Reproduce the entries shown below only from the line with "This screenshot has width=549, height=424." down to the line with "You are a GUI", keeping both end lines and copying each one exactly.

**Saved entries:**
#####

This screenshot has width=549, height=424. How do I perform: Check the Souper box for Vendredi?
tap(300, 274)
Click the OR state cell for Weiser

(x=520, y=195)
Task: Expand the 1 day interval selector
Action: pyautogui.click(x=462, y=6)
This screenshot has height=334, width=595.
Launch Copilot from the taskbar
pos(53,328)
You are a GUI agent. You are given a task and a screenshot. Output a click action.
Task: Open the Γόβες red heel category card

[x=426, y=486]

#####

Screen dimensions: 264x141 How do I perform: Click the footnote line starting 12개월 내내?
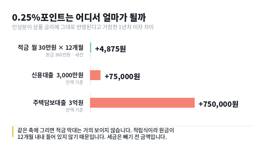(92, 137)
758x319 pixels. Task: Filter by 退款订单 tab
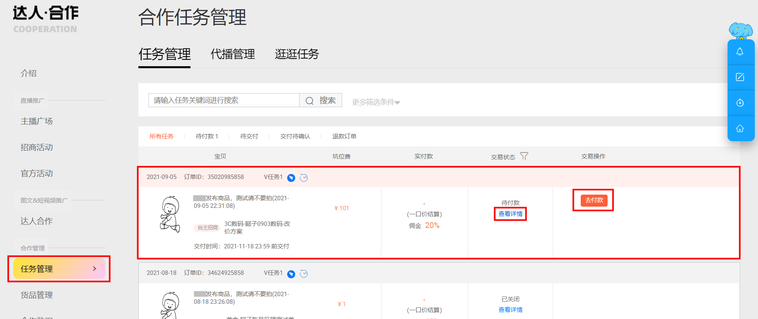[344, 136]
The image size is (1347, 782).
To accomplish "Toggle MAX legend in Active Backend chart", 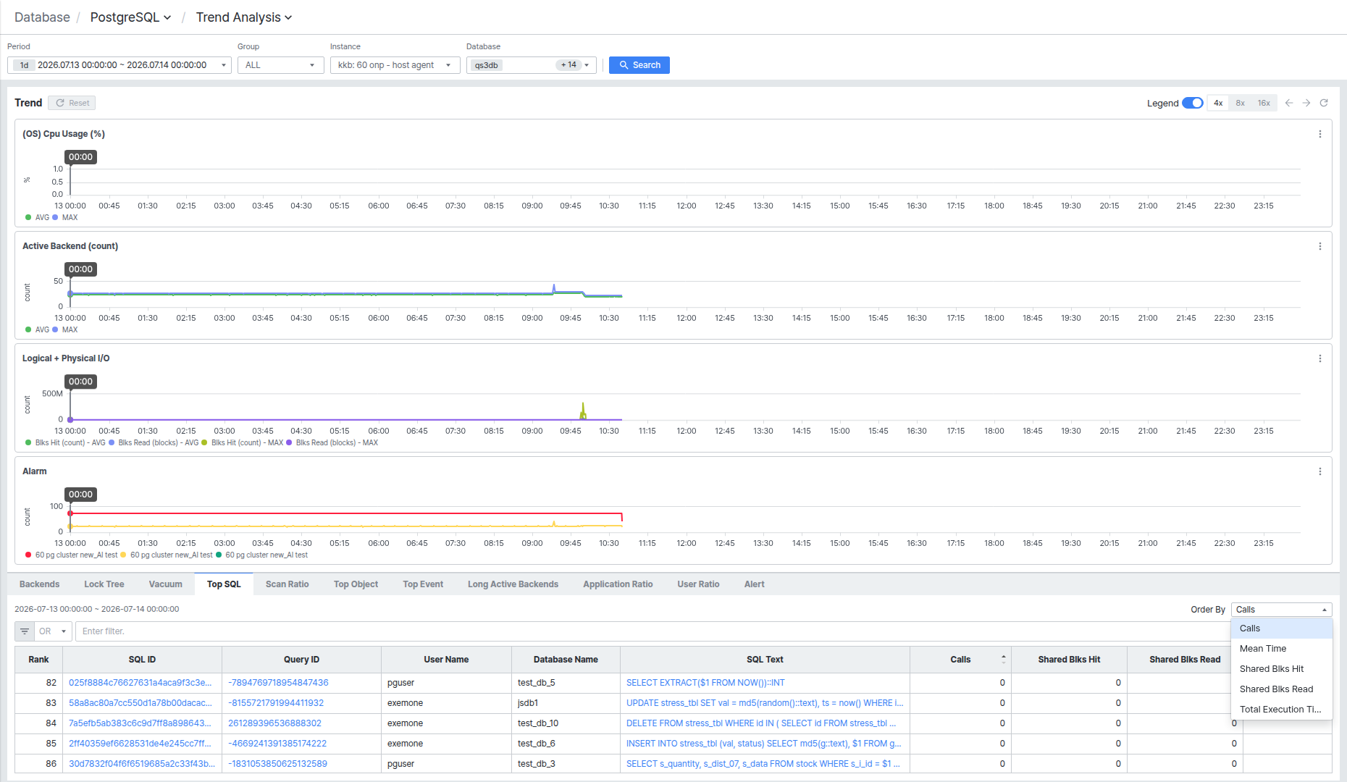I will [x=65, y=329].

#####

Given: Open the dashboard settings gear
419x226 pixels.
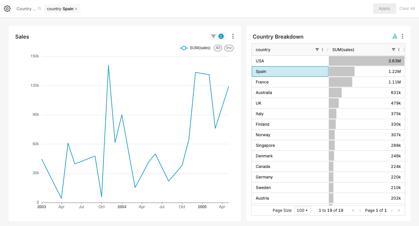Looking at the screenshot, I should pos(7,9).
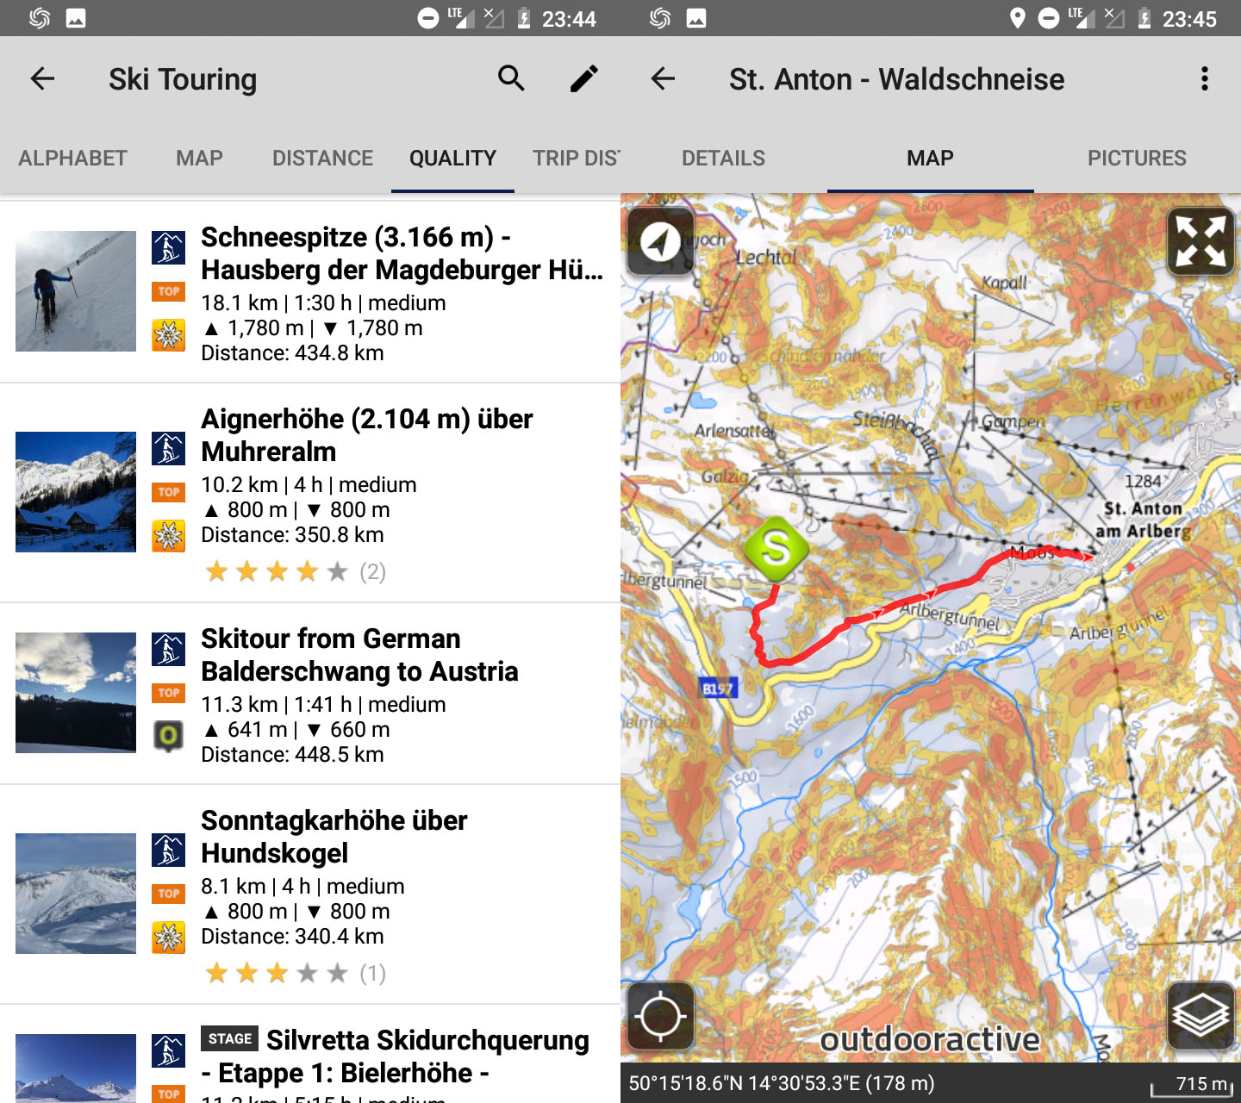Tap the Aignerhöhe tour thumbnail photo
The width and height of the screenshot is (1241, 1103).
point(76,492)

#####

**TASK OUTPUT:**
This screenshot has width=549, height=424. How do I perform: Check the Souper box for Vendredi?
tap(300, 274)
Click the OR state cell for Weiser

(x=520, y=195)
Task: Expand the 1 day interval selector
Action: pyautogui.click(x=462, y=6)
This screenshot has height=334, width=595.
Launch Copilot from the taskbar
pos(53,328)
You are a GUI agent. You are given a task and a screenshot. Output a click action.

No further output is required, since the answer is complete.